**CONSIGNE A:**
Recopiez à l'identique les enregistrements, depuis leur début jusqu'à la ligne contenant « Click the token », ces deux bornes comprises.

**BLOC DE TEXTE:**
□ □ □ □ □

Les jugements rendus en audience éventuelle ne sont susceptibles d’appel que dans les conditions limitativement énumérées par l’article 300 de l’Acte uniforme portant organisation des procédures simplifiées de recouvrement et des voies d’exécution. Par conséquent, doit être déclaré irrecevable tout appel qui n’est pas conforme aux exigences de ce texte.
Cour Commune de Justice et d’Arbitrage C.C.J.A, ARRET N° 014/2012 du 08 mars 2012, Affaire : SOUMALEZ Angèle Marguerite épouse LAUBHOUET Vally Gilles (Conseil : Maître BLESSY Jean Chrysostome, Avocat à la Cour) Contre Banque Internationale pour le Commerce et l’industrie de la Côte d’Ivoire dite BICICI SA (Conseils : SCPA DOGUE Abbé YAO & Associés, Avocats à la Cour)

□ □ □ □ □

**CONSIGNE B:**
Dans le texte sur l'appel des jugements rendus en audience éventuelle, quel article énumère limitativement les conditions de cet appel ?

□ □ □ □ □

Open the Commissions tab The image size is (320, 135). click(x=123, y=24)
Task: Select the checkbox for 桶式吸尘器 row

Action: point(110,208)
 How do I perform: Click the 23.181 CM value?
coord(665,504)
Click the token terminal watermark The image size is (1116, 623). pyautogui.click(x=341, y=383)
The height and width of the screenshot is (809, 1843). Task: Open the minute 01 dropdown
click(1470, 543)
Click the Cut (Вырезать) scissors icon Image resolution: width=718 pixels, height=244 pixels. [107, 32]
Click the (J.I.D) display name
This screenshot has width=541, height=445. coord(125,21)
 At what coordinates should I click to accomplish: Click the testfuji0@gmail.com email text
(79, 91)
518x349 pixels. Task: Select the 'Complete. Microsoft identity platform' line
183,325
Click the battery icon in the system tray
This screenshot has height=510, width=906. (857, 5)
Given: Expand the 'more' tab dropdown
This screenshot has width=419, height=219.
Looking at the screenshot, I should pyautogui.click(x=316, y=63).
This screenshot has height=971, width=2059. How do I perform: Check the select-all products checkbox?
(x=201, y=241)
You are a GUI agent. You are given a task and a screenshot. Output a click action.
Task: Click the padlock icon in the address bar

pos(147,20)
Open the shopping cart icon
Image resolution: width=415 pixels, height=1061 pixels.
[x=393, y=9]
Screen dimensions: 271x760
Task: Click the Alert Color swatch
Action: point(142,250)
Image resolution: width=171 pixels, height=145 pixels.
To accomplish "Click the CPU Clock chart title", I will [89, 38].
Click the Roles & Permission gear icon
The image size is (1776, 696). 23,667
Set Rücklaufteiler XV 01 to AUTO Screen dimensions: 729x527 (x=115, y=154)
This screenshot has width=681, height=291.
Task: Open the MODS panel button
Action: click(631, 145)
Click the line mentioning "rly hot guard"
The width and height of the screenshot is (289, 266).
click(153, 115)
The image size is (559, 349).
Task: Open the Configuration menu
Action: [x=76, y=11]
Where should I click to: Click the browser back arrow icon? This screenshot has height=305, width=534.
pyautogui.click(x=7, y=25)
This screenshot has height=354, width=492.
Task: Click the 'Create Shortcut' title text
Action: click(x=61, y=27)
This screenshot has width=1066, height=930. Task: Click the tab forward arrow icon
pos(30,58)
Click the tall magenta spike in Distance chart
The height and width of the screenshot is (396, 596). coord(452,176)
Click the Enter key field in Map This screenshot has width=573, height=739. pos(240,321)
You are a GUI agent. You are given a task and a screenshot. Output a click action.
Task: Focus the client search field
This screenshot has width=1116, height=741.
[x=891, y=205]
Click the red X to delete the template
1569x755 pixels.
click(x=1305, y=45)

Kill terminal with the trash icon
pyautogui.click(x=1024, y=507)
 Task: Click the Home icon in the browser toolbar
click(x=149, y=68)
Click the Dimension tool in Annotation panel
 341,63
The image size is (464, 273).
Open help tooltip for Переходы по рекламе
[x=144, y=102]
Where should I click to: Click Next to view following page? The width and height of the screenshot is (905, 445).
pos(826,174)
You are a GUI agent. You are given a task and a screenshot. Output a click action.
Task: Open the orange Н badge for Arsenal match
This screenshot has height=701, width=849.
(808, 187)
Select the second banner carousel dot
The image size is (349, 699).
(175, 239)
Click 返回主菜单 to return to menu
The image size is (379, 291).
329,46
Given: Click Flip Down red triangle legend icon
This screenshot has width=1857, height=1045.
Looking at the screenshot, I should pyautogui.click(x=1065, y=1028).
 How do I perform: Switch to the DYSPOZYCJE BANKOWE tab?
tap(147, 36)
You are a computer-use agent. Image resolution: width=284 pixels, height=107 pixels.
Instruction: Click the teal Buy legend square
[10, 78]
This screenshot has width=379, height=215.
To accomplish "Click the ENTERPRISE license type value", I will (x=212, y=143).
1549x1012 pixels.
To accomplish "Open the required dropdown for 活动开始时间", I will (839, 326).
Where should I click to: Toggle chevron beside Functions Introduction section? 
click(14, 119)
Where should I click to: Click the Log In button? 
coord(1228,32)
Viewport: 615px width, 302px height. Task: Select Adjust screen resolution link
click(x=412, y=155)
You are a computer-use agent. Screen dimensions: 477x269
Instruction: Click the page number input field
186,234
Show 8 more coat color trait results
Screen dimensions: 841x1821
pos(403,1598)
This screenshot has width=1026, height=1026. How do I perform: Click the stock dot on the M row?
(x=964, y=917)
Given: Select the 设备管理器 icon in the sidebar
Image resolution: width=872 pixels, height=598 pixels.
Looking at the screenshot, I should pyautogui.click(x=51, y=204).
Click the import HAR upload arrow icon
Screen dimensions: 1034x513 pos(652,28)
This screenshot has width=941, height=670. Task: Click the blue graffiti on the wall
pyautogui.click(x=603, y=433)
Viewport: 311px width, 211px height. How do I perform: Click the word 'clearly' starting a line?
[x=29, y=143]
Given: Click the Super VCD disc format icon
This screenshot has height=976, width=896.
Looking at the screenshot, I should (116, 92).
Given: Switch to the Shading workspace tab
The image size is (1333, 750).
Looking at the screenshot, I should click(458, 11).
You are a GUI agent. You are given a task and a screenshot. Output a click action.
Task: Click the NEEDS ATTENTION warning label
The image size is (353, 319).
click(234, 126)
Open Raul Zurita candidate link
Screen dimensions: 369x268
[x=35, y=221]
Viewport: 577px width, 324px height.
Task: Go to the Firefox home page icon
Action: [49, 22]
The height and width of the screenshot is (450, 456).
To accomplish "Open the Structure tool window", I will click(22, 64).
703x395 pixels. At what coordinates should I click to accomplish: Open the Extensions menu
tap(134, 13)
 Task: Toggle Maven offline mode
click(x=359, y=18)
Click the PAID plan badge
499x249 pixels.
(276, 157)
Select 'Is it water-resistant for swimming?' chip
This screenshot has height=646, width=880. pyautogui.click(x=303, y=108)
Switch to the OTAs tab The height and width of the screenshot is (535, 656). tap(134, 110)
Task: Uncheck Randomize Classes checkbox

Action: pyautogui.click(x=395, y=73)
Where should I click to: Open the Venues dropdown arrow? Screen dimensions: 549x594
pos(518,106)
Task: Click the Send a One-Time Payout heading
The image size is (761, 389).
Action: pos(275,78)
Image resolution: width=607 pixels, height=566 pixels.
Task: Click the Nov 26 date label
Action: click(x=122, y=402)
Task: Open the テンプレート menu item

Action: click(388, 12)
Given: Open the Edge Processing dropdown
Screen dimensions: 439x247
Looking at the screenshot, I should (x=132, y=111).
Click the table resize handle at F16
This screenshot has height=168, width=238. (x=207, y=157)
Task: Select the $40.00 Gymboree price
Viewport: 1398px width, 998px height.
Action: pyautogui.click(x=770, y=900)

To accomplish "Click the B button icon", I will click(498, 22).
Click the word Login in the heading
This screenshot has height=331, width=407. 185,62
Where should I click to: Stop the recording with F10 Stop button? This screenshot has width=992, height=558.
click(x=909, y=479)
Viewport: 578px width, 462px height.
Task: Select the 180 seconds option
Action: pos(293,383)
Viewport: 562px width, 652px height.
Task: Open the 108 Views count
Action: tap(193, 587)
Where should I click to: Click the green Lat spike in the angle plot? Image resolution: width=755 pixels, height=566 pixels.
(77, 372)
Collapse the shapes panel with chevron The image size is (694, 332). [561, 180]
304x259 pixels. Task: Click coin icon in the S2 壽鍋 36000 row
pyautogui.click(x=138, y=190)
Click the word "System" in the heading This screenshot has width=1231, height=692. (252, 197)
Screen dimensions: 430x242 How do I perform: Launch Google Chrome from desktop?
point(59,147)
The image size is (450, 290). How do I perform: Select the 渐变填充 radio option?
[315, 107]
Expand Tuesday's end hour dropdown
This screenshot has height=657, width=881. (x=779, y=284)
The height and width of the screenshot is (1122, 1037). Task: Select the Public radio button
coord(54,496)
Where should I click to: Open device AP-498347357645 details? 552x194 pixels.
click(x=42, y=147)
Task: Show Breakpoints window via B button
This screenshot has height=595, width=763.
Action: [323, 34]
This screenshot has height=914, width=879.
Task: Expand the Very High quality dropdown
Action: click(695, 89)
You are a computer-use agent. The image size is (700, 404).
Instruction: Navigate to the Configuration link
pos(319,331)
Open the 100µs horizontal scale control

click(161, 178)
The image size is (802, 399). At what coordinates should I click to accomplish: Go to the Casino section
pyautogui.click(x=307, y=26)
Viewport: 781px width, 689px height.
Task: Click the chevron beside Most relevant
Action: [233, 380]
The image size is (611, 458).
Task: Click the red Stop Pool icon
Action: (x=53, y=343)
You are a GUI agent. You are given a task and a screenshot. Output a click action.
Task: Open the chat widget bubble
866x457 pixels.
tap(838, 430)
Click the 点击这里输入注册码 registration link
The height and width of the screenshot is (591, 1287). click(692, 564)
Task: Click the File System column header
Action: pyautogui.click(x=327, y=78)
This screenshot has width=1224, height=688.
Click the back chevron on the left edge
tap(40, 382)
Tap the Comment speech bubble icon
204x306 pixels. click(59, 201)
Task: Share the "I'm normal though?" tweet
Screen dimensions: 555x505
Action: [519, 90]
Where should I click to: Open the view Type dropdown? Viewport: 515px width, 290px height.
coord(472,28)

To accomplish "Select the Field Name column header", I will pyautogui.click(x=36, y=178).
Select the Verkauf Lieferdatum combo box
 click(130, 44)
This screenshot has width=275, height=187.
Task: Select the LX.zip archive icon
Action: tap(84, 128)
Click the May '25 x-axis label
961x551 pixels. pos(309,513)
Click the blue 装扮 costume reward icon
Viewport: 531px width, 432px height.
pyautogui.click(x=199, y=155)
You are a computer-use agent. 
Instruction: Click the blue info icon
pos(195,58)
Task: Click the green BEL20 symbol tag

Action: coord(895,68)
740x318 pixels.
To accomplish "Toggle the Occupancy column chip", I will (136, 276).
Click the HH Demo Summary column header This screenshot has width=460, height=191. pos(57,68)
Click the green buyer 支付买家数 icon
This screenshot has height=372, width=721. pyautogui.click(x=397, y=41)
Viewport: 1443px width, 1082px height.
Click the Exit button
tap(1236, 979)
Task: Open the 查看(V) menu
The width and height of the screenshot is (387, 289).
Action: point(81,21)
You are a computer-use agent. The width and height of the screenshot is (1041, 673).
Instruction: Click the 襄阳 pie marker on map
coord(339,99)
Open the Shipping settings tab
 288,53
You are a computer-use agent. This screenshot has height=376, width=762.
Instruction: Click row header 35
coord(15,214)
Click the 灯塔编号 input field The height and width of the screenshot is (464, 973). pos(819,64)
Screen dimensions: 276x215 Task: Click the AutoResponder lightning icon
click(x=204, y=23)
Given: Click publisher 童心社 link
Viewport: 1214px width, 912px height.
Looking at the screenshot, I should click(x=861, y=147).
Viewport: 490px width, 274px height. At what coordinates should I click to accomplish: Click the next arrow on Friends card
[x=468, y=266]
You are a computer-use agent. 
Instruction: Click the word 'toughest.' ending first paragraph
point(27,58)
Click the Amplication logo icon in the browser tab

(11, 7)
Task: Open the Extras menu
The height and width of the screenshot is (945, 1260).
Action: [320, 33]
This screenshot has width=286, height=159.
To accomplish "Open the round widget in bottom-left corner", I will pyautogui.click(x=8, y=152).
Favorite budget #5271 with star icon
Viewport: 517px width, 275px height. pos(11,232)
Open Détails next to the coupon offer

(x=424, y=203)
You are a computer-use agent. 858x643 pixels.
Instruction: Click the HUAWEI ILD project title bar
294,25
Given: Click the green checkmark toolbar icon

□ □ □ □ □

**RÉPONSE A:**
Open the Commissions tab The image size is (320, 135). click(x=123, y=24)
Task: Select the checkbox for 桶式吸尘器 row

Action: point(110,208)
 How do I perform: Click the 23.181 CM value?
coord(665,504)
Click the token terminal watermark The image size is (1116, 623). pyautogui.click(x=341, y=383)

**RÉPONSE B:**
L'article 300 de l'Acte uniforme portant organisation des procédures simplifiées de recouvrement et des voies d'exécution.